■ Exercise directions
Would you please set down the lines of the data from the one containing "Instruction: Click the Score" to the final line, exactly and only those?

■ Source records
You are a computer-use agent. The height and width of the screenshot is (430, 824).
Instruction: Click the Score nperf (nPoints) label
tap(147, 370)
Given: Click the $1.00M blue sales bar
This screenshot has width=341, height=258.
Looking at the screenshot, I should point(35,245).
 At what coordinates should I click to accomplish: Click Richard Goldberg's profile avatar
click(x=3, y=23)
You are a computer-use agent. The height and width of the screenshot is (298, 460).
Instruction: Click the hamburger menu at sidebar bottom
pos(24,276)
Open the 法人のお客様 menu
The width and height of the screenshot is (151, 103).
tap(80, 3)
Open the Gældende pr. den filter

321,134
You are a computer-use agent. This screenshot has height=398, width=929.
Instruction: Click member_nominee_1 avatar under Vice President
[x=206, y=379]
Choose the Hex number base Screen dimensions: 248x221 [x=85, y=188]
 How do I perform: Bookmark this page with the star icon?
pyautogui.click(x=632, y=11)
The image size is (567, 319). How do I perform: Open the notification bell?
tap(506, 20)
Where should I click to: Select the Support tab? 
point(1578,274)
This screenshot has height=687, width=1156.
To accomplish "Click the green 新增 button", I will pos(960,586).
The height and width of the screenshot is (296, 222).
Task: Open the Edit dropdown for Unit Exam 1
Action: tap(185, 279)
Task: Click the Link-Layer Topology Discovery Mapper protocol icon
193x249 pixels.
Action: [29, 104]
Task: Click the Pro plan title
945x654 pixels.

■ Completed task
Instruction: Click the Score nperf (nPoints) label
tap(147, 370)
Given: Click the $1.00M blue sales bar
This screenshot has width=341, height=258.
Looking at the screenshot, I should point(35,245).
 At what coordinates should I click to accomplish: Click Richard Goldberg's profile avatar
click(x=3, y=23)
You are a computer-use agent. The height and width of the screenshot is (298, 460).
Instruction: Click the hamburger menu at sidebar bottom
pos(24,276)
Open the 法人のお客様 menu
The width and height of the screenshot is (151, 103).
tap(80, 3)
Open the Gældende pr. den filter

321,134
You are a computer-use agent. This screenshot has height=398, width=929.
Instruction: Click member_nominee_1 avatar under Vice President
[x=206, y=379]
Choose the Hex number base Screen dimensions: 248x221 [x=85, y=188]
 How do I perform: Bookmark this page with the star icon?
pyautogui.click(x=632, y=11)
The image size is (567, 319). How do I perform: Open the notification bell?
tap(506, 20)
Where should I click to: Select the Support tab? 
point(1578,274)
This screenshot has height=687, width=1156.
To accomplish "Click the green 新增 button", I will pos(960,586).
The height and width of the screenshot is (296, 222).
Task: Open the Edit dropdown for Unit Exam 1
Action: tap(185, 279)
Task: Click the Link-Layer Topology Discovery Mapper protocol icon
193x249 pixels.
Action: [29, 104]
Task: Click the Pro plan title
945x654 pixels.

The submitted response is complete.